As the new Liverpool Everyman settles into its renovated home, it’s time for the Playhouse to steal back a little limelight. The first production in the Spring/Summer season is this revival of Arthur Miller’s 1955 classic tragedy. It’s the story of New York dock worker, Eddie Carbone (Lloyd Hutchinson) and his struggle to provide for his family against a backdrop of sweeping social changes, immigration and his own prejudices.
Eddie lives with his wife, Beatrice (Julia Ford) and orphaned niece, the 17-year old Catherine (Shannon Tarbet); a beautiful, intelligent teenager who wants to spread her wings and discover the world. It quickly becomes apparent that Eddie harbours more than paternal feelings for his ward, feelings he struggles to deal with when Beatrice’s two Italian cousins Rodolpho (Andy Apollo) and Marco (Daniel Coonan) arrive from the motherland (illegally) looking for work at the docks. When Eddie realises that Catherine and Rodolpho share a mutual attraction, he is horrified. He not only feels threatened by the young man’s presence, but he’s afraid of being usurped in Catherine’s affections.
The drama centres around Eddie’s attempts to justify his bullish behaviour around the Italian interlopers, and stop Catherine from becoming independent. Beatrice, patently aware of her husband’s unhealthy interest in her niece, actively encourages Catherine to take a job so she can make enough money to move into her own place – and away from Eddie – and is also instrumental in pushing Catherine and Rodolpho together. Still in love with her husband, despite his lack of attention, Beatrice avoids the temptation to confront Eddie over his infatuation of Catherine, but knows no good will come of the situation as long as Rodolpho is around.
Acting as narrator of the play is lawyer, Mr Alfieri (Bruce Alexander), a Harry Carpenter-lookalike who tells the audience all about Eddie and – in conversation with Eddie himself – tries to persuade him to put Catherine out of his mind, when Eddie goes to him for ‘legal advice’ on how to split Catherine and Rodolpho. Because Rodolpho is blond (a rarity in Eddie’s neighbourhood), can cook, sew, sing and dance, Eddie is convinced that the young man is “not right”, and is only pursuing Catherine for his own passport. Eddie even tries to teach Rodolpho how to box, to prove to Catherine how weak the young man is. Jealousies and accusations abound and, as Mr Alfieri has warned us from the start, things just aren’t going to end well.

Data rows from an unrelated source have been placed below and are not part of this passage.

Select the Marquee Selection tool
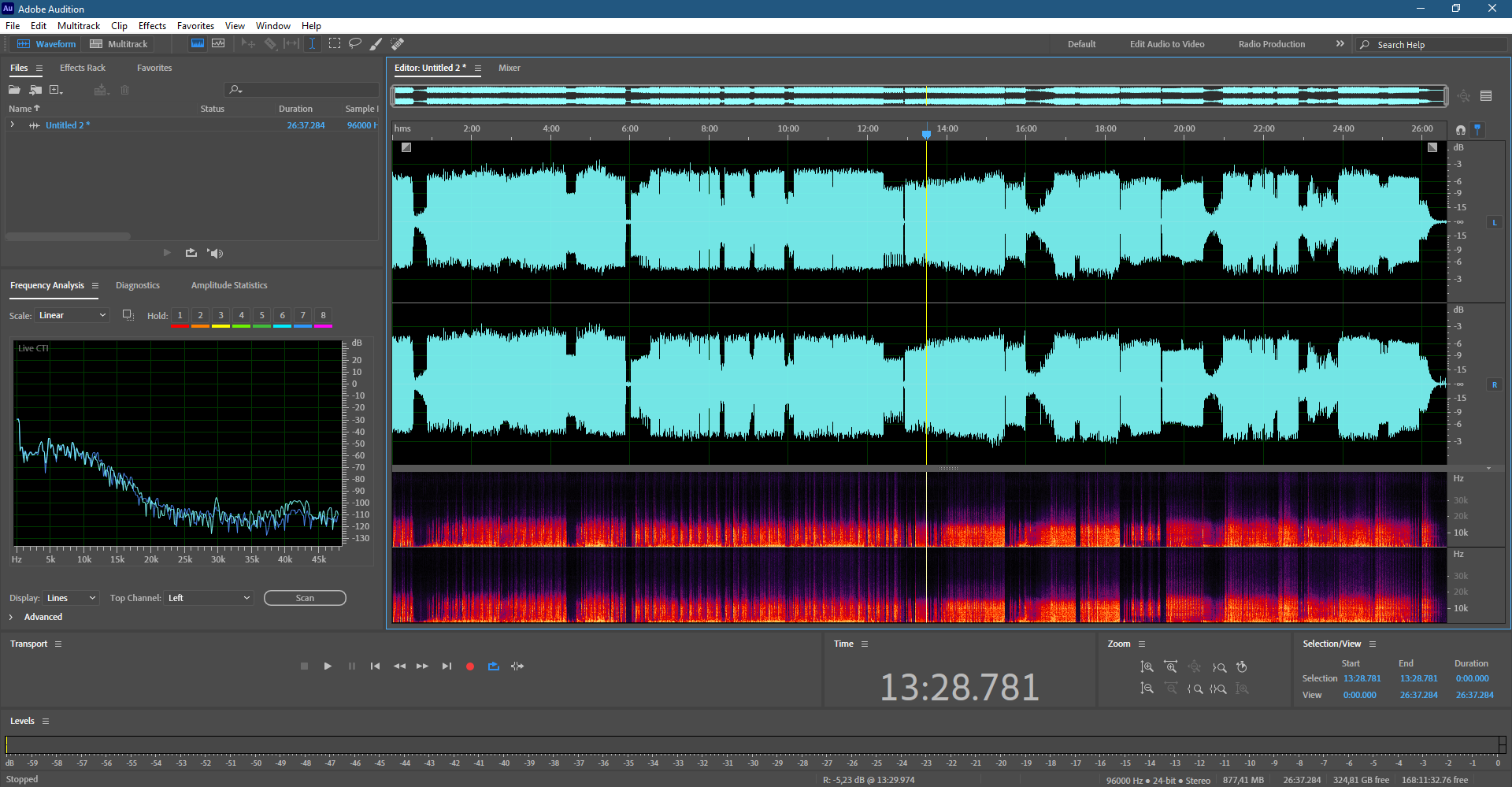 coord(335,44)
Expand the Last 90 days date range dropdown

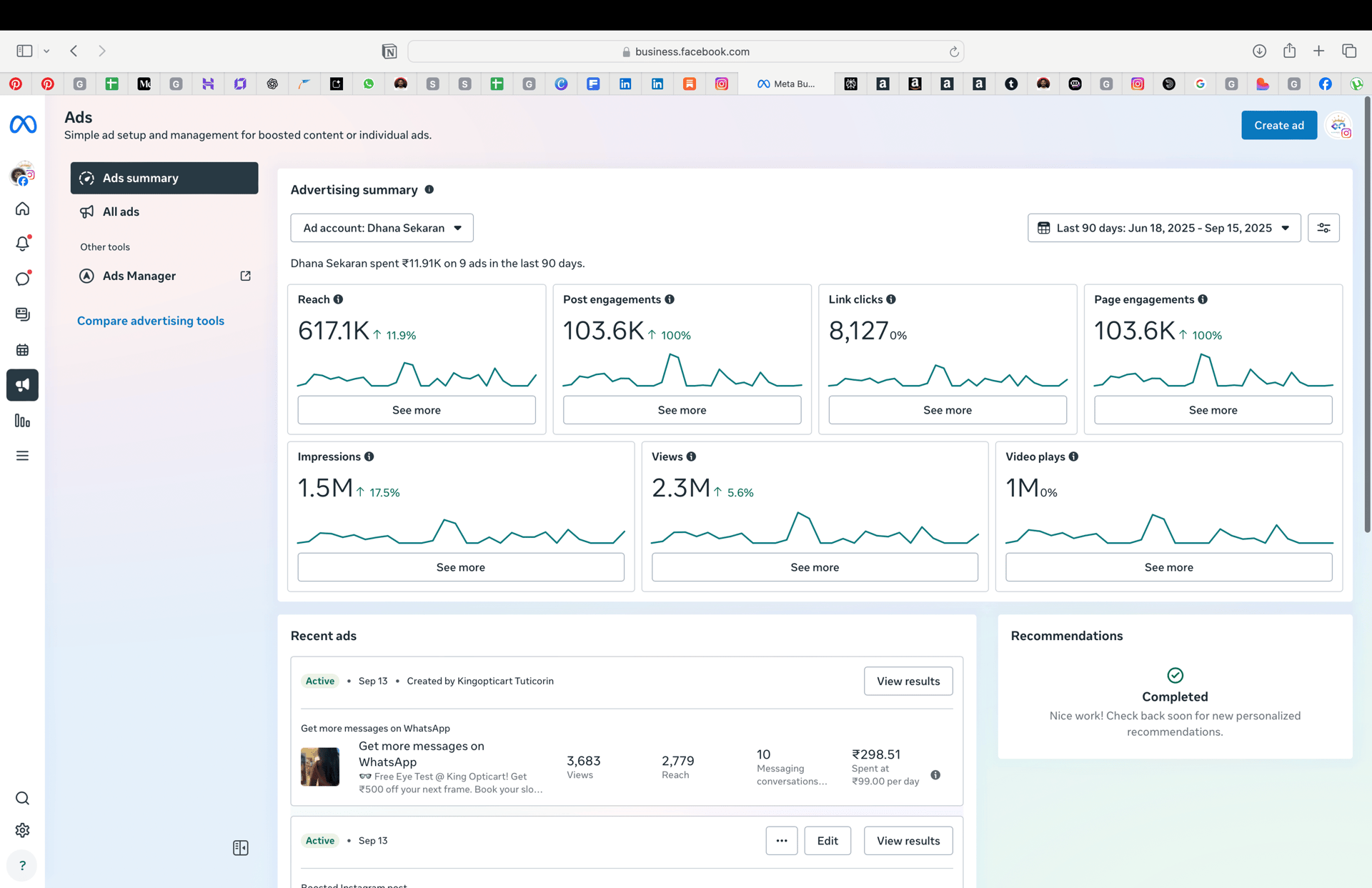tap(1163, 227)
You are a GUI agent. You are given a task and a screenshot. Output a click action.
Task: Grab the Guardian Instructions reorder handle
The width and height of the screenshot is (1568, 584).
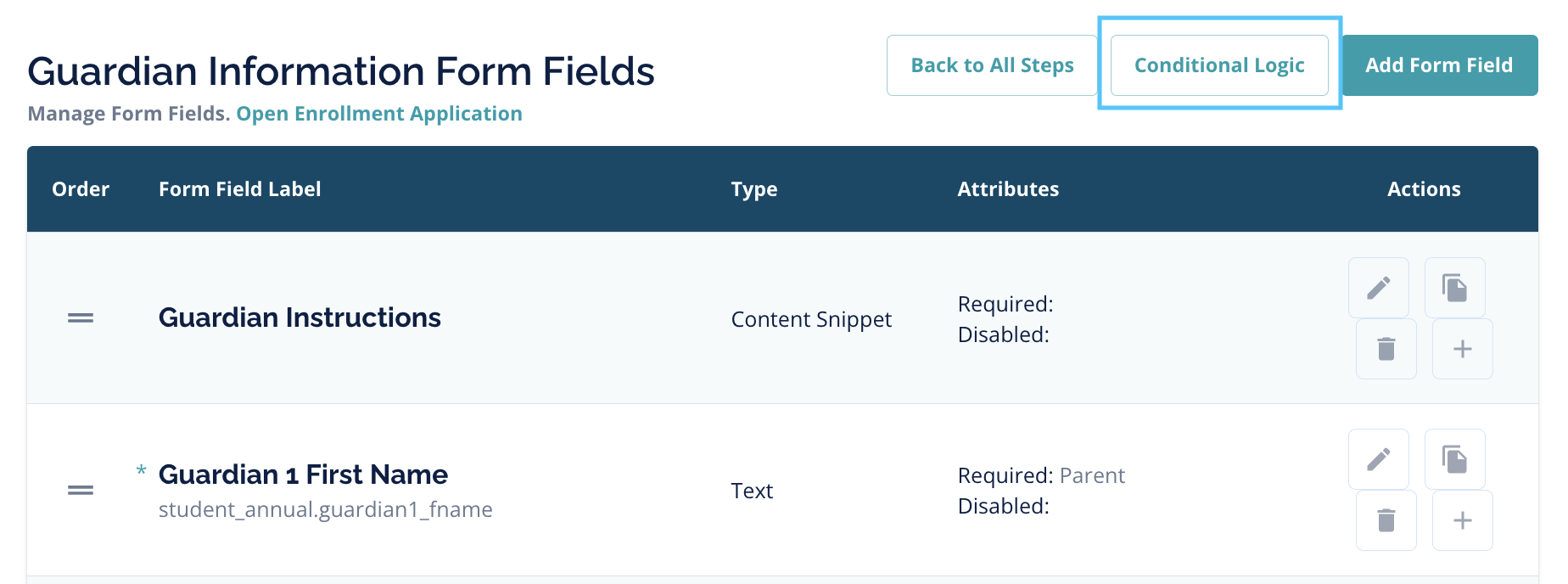[x=81, y=318]
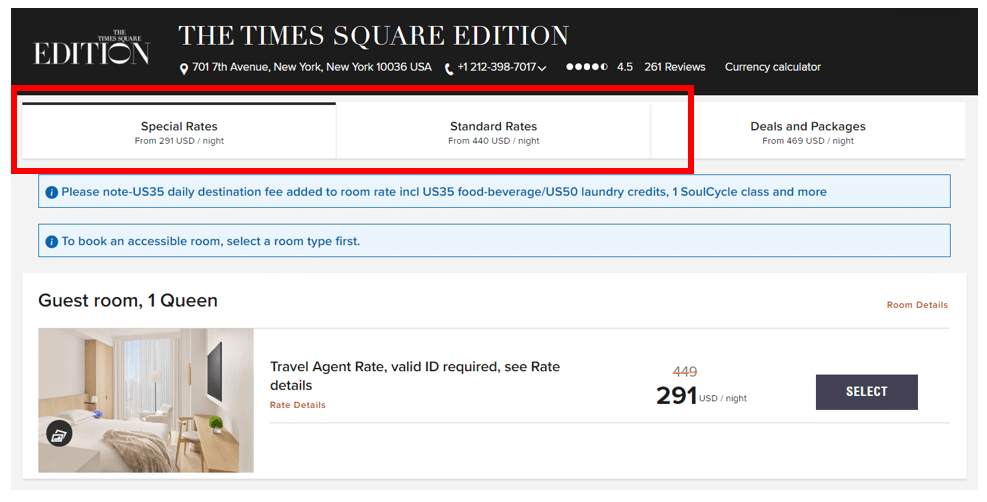Click the hotel phone number
Screen dimensions: 987x502
pyautogui.click(x=497, y=67)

It’s the second time I’ve seen the play (the last being in Nottingham many years ago), but it all came flooding back as Eddie bellowed his way through his own arguments, refusing to see anybody’s point of view except his own and determined that, if he couldn’t have Catherine then, in the age-old tradition of love and revenge, then nobody would.
Overall, it’s a very good production, with Hutchinson’s powerful performance a particular standout, he really is excellent. The set is admirably simple, the lighting suitably morose and understated, and the sense of impending doom is always there from start to finish.
My only gripes are perhaps picky at best, but relevant all the same. Tarbert’s Catherine seemed far too simpering than I remembered, and there was zero sexual energy from her, a precocity which Catherine requires if we’re to believe her uncle’s infatuation with her, and her desire to become her own woman. Ford’s accent slips from New York into Irish and, sometimes, Scouse which, although noticeable, at least serves to demonstrate the common origin of all three. The thing about Julia Ford, though, is that she’s so brilliant at body language and nuances, she could almost have mimed her way through the performance and I’d still have understood exactly what her journey was.
Apollo and Coonan were well cast as the close, if polar opposite, Italian brothers, and Coonan, especially, got the balance between bullish protective sibling and proud, honest worker, spot on. Even the gang of 200 schoolkids who were piled into the Upper Circle, seemed spellbound by the power and drama unfolding on the stage.
Exploring issues which are still as relevant today as ever (sexual jealousy, illegal immigration, family loyalty, poverty and gender stereotypes), A View From The Bridge is a fittingly robust start to the Playhouse’s new programme.
A View From The Bridge @ Liverpool Playhouse runs until Saturday 19th April.